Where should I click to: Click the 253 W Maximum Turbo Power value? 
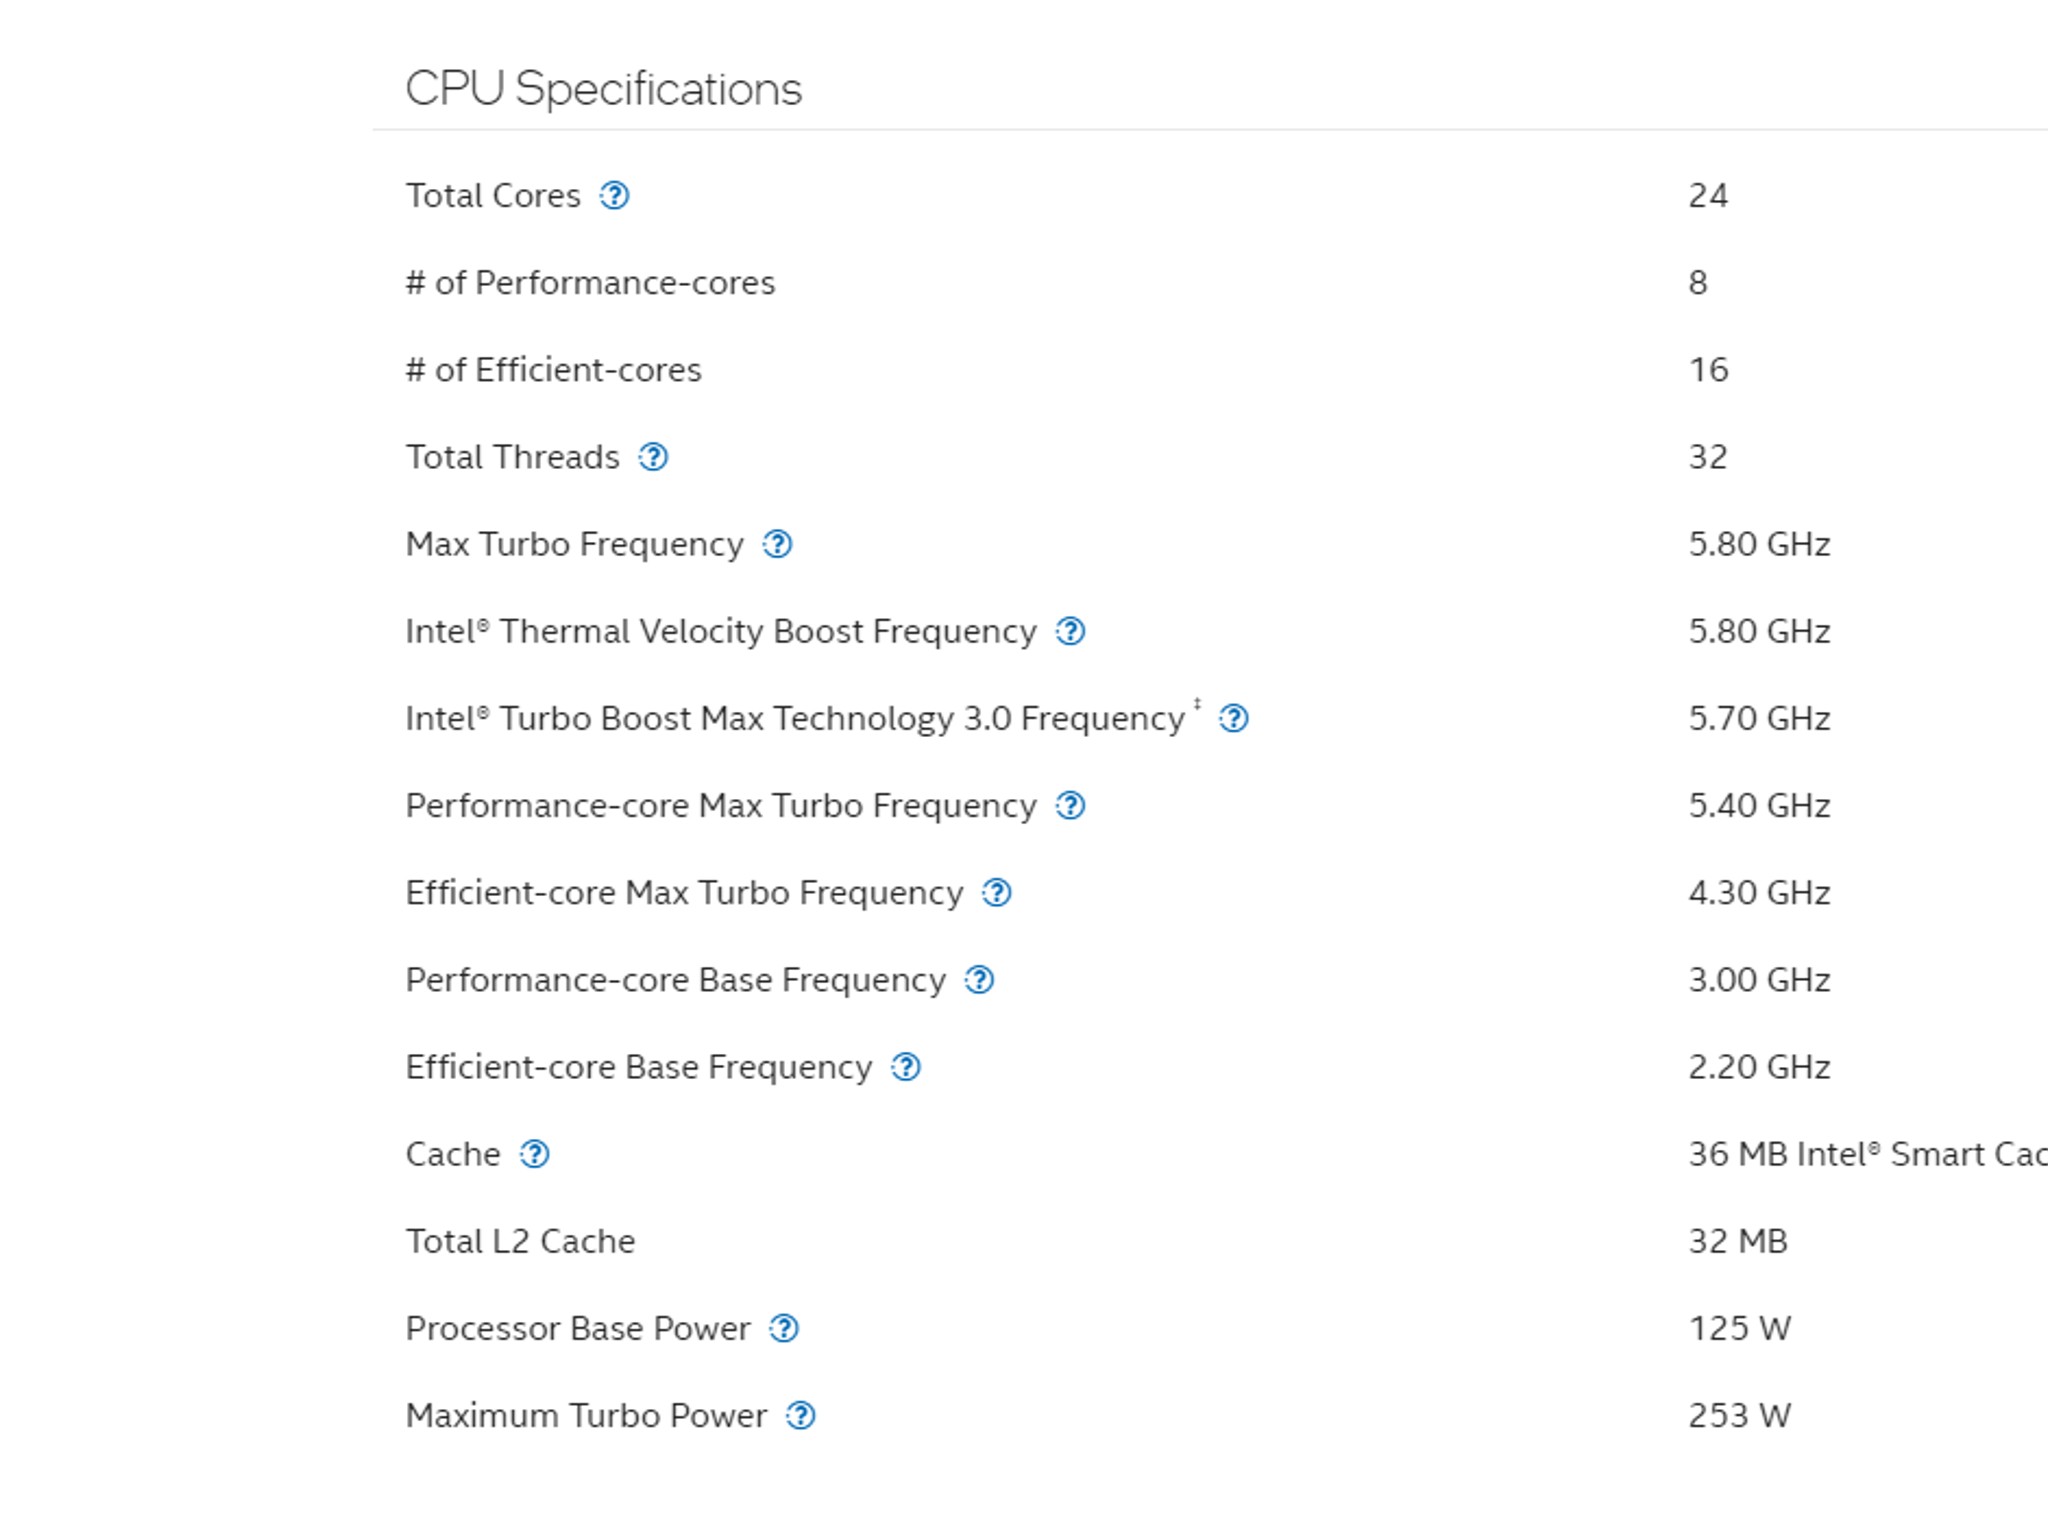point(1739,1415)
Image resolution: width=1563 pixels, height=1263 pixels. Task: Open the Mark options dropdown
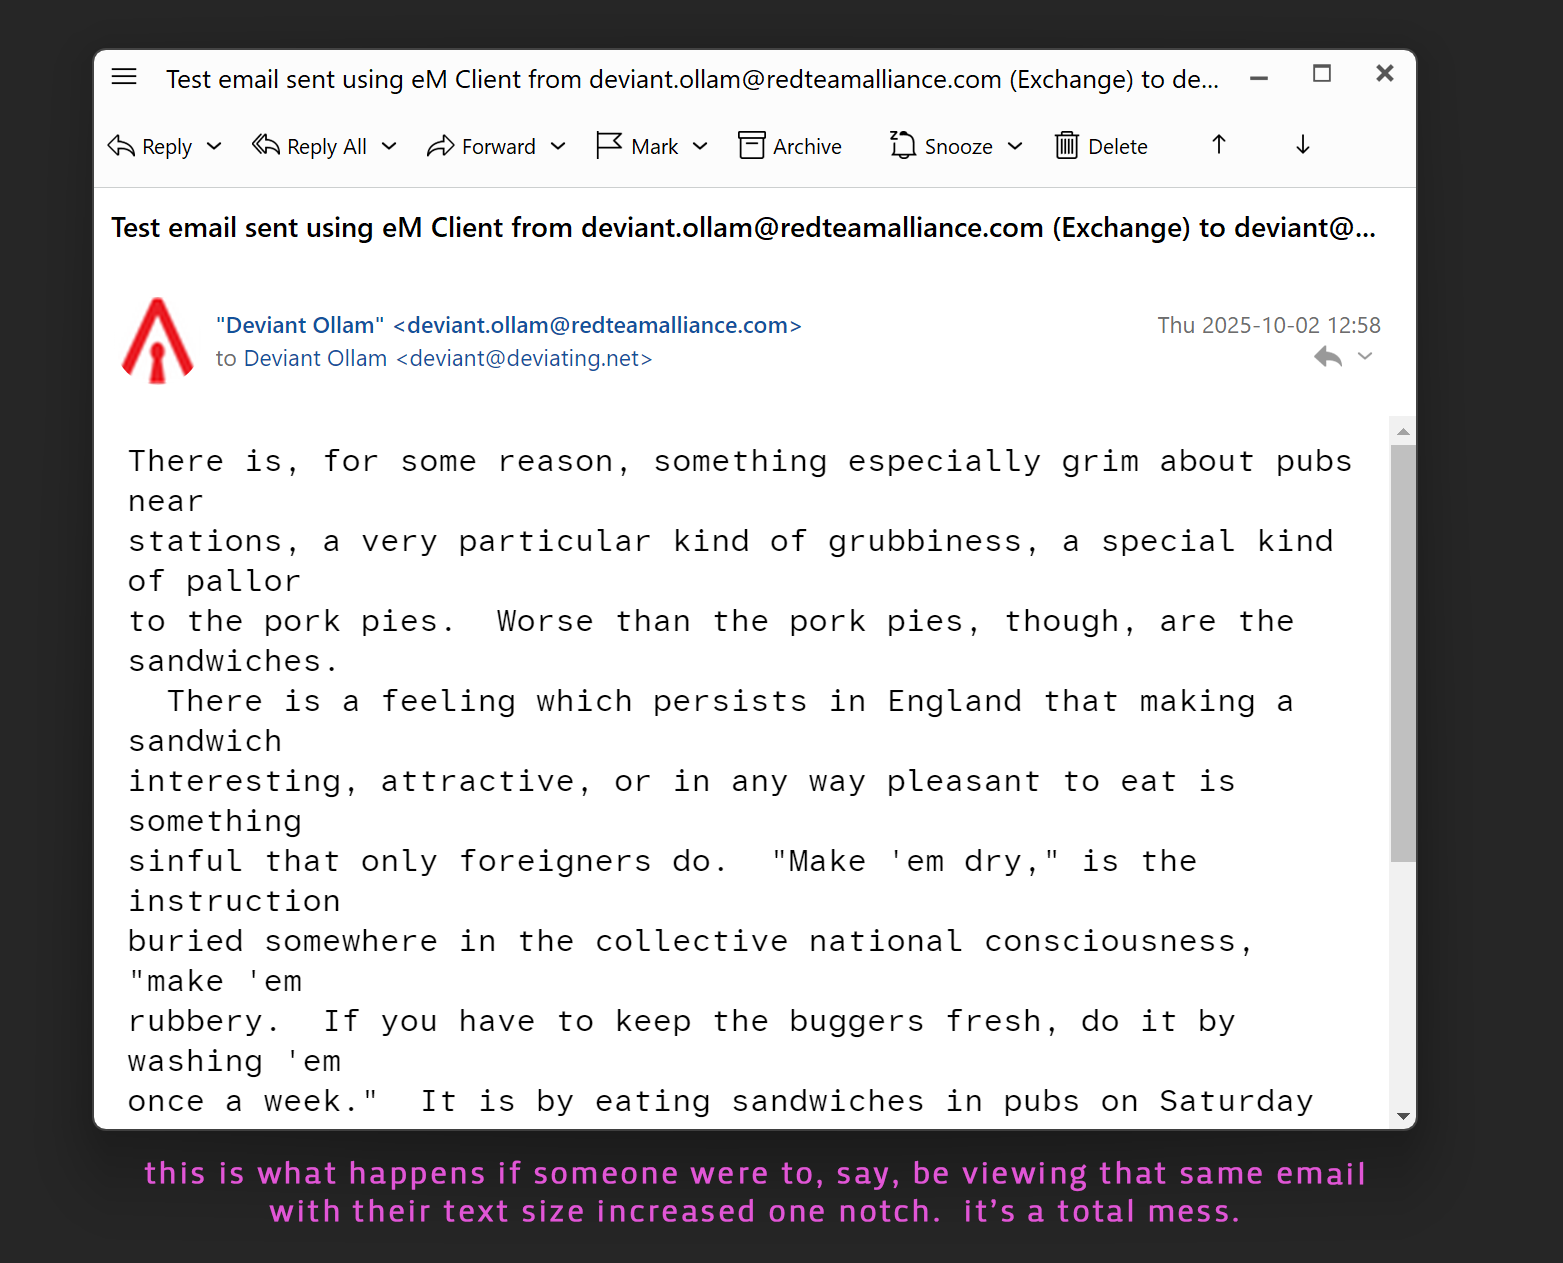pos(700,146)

---

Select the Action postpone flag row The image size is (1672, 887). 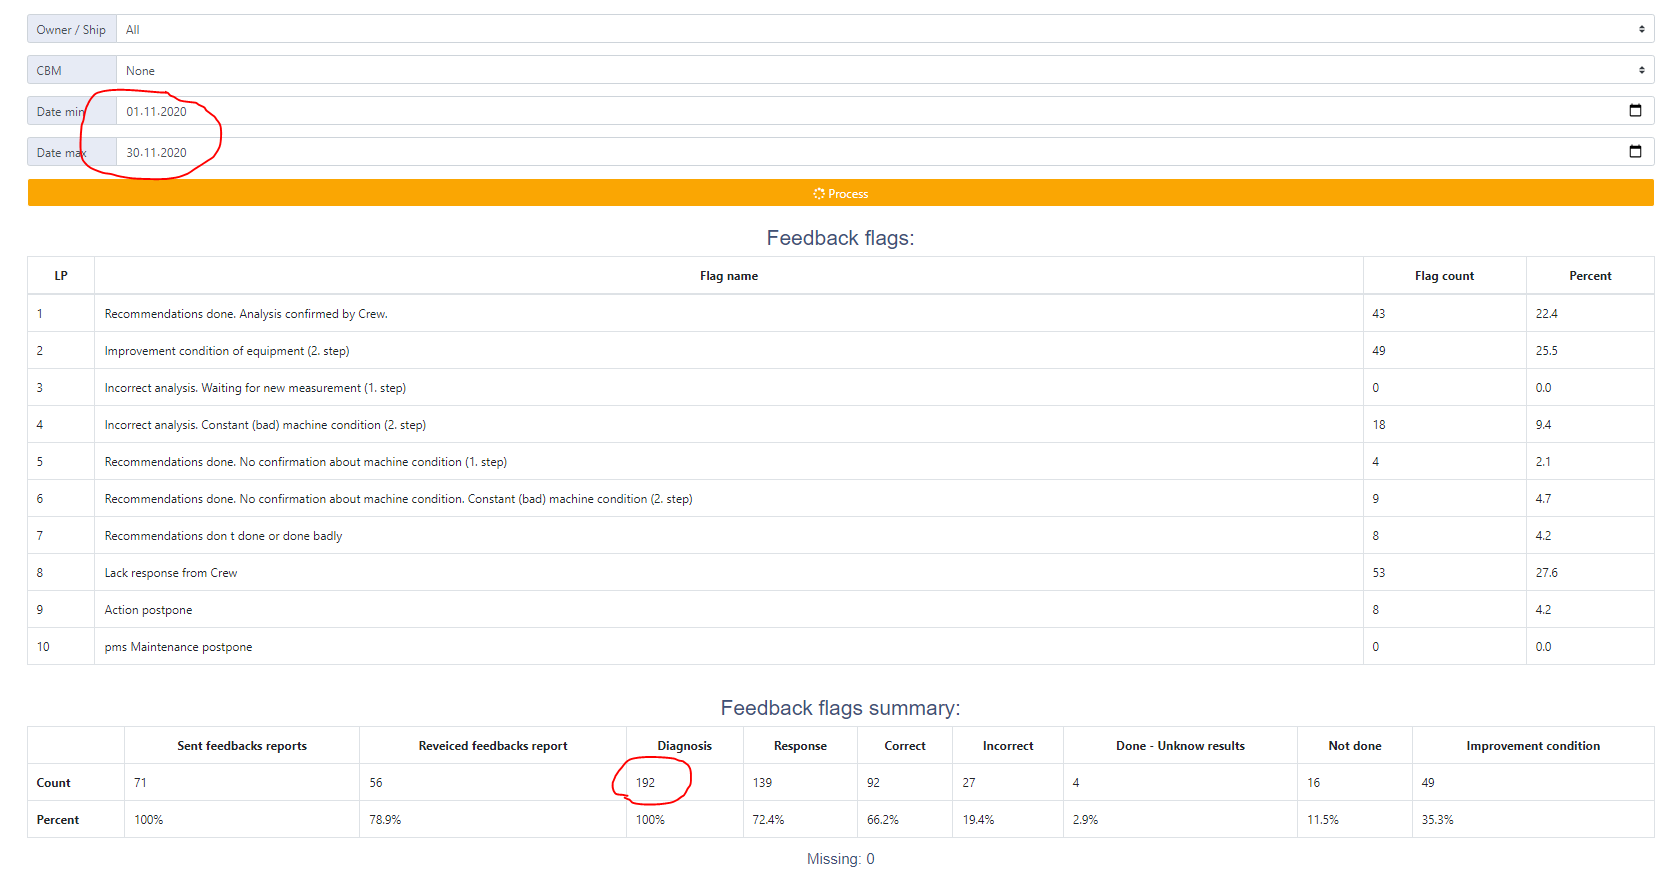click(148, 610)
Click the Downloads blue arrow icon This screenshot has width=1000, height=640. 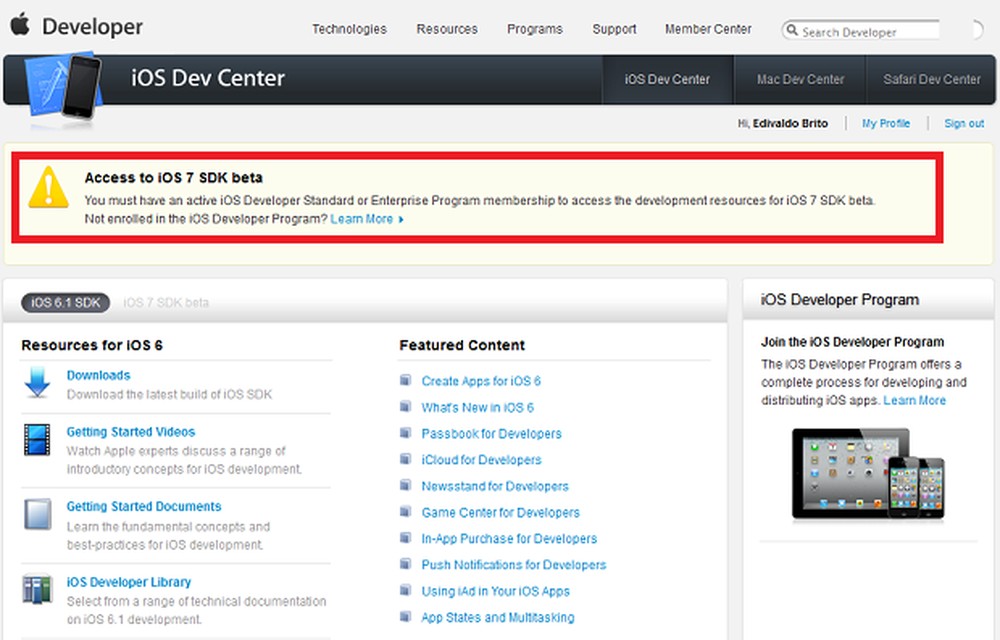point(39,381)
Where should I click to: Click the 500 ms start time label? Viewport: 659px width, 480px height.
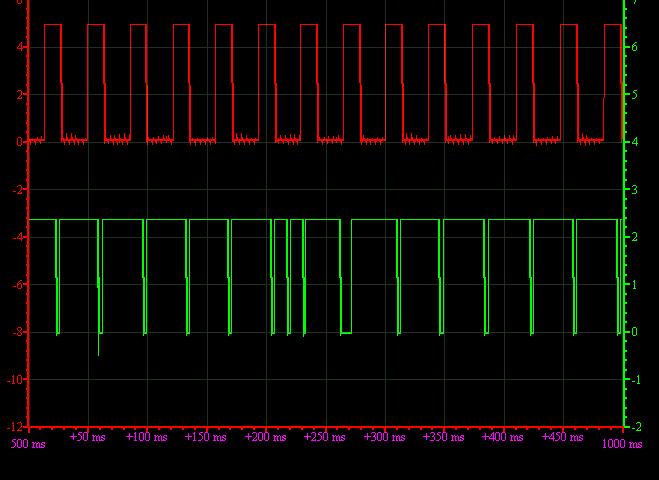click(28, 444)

* [EXERCISE OBJECTIVE] Please convert the records from the line with "Where should I click to: Click the 253" to the line with "pos(700,146)", both included, into a JSON list of strings with one string per line. Skip blank lines and leave the pictures out.

* [WRITTEN REPLY]
[
  "Where should I click to: Click the 253 W Maximum Turbo Power value? ",
  "point(1739,1415)",
  "Image resolution: width=1563 pixels, height=1263 pixels. Task: Open the Mark options dropdown",
  "pos(700,146)"
]